_Job_:
In the article below on the Celadon bankruptcy, on what date did the company announce it was seeking Chapter 11 relief?

_Passage shown_:
Capturing the title “Largest trucking-sector bankruptcy ever,” Celadon abruptly shut down, announcing it was seeking Chapter 11 relief December 9. The bankruptcy meant a huge lump of coal in the stockings of more than 3,000 employees, most of them drivers. Many of these drivers were stranded with their rigs across the U.S., Canada and Mexico and likely jobless for the holidays. Merry Christmas.
Celadon is one of the largest truckload carriers in North America, with some 3,300 trucks and 3,800 employees, including approximately 2,500 truck drivers. According to transportation research company SJ Consulting Group Inc., the Indianapolis-based company earned an estimated $611 million in revenue in 2019.
For many the obvious call was Caledon had succumbed to economic forces resulting from overcapacity and climbing operating costs. This may be true, but the death-knell started tolling when local prosecutors revealed the company’s accounting scandal that they say will cost shareholders upwards to $60 million.
Trucking’s year of living dangerously
Embezzled out of tens of millions of dollars, many agree the scandal was at the very least the final blow, Caledon’s knock-out punch coming after being jabbed by a succession of recessionary business cycles impacting the trucking industry. But analysts argue that it had more to do with company business strategies gone wrong and poor organizational cohesiveness that hampered efficient operations and an environment where corruption of this scale could be sustained for so long.
Nevertheless, 2019 was a very dangerous year for trucking; according to transportation industry data firm Broughton Capital in the first three quarters of 2019, nearly 800 carriers went out of business, more than double the count of trucking failures in 2018.
As reported by CBS, a number of factors may behind it, including escalating insurance costs, uncertainty of fair trade relations with China, as well as declines in the spot market and the industry’s overcapacity situation.
Cassandra Gaines, a transportation attorney and head of Gaines Law Group, told CBS MoneyWatch it has been a "tough year" for the industry: "This isn't the first time this year we've seen a trucking company fail and drivers abandoned. That's been happening a lot in 2019." She noted that Celadon failure is not exactly transparent, noting it's hard to tell how much its bankruptcy had to do with fraud and how much it had to do with the market.
Big players are hitting the skids, noted Donald Broughton, founder of the analytics firm bearing his name. Broughton offered CBS the lowlights: In 2018, noted Broughton, 310 trucking companies with an average fleet size of nine trucks failed, pulling 2,800 trucks off the road. Of the 795 companies pulling the plug in the first three quarters of 2019 those fleets averaged 30 trucks, with nearly 24,000 trucks being parked, Broughton said.
A scandal of scandalous proportions
Accounts across the media tell of Caledon’s sordid but cautionary tale: The Indianapolis Star for example. “Former Chief Operating Officer William Eric Meek, 39, and Chief Financial Officer Bobby Lee Peavler, 40, were arrested … on nine counts each that include conspiracy to commit wire and securities fraud and conspiracy to make false statements to the company's accountants and falsify records.”
Prosecutors allege they embezzled the company by:
- Inflating invoices of older used trucks that they traded for new ones,
- Selling trucks to a dealer near the end of a fiscal quarter without disclosing that one of the company's divisions, Quality Companies, had agreed to pay the dealer back after the quarter ended, and
- Making false and misleading statements to auditors about the transactions.

_Data block_:
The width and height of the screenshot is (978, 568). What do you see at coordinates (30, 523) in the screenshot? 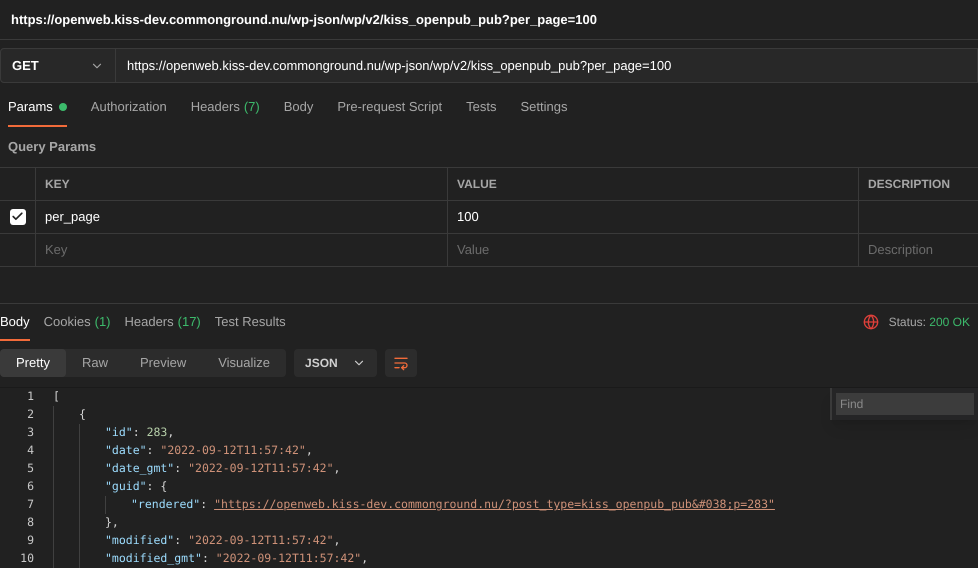
I see `line-number: 8` at bounding box center [30, 523].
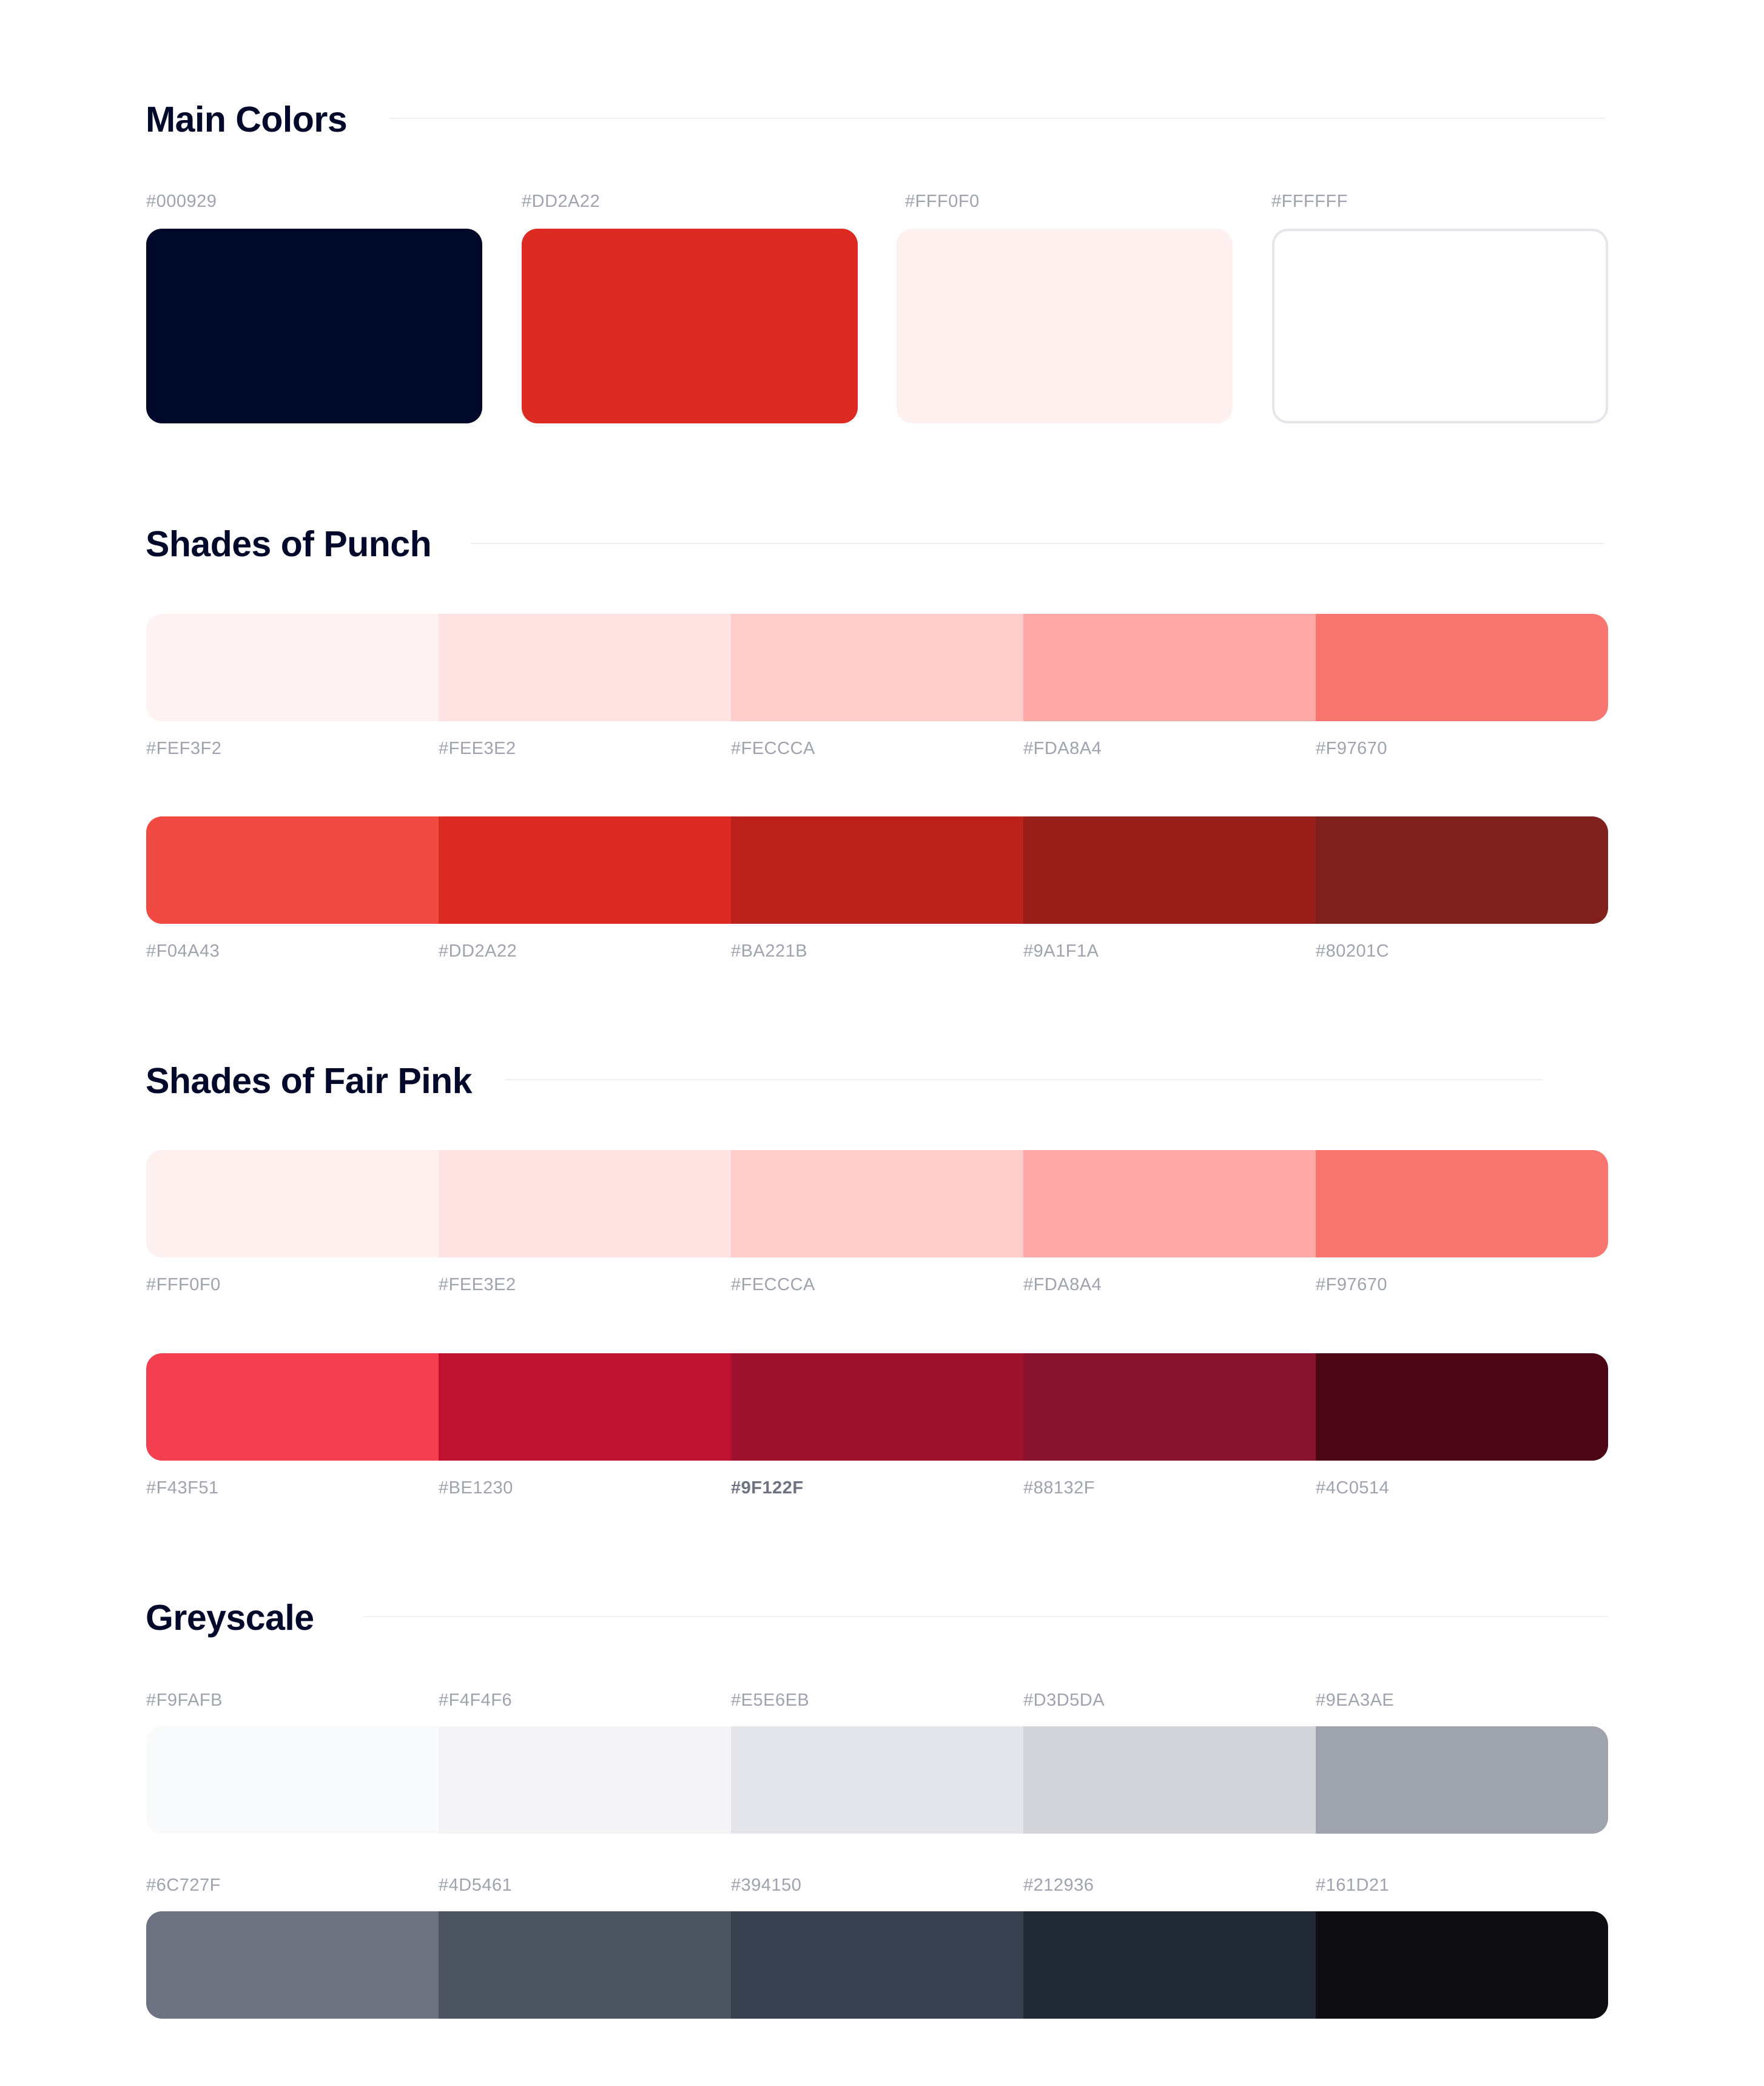 The image size is (1764, 2086). I want to click on color-hex-label: #F43F51, so click(182, 1488).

_Output for this exercise_:
December 9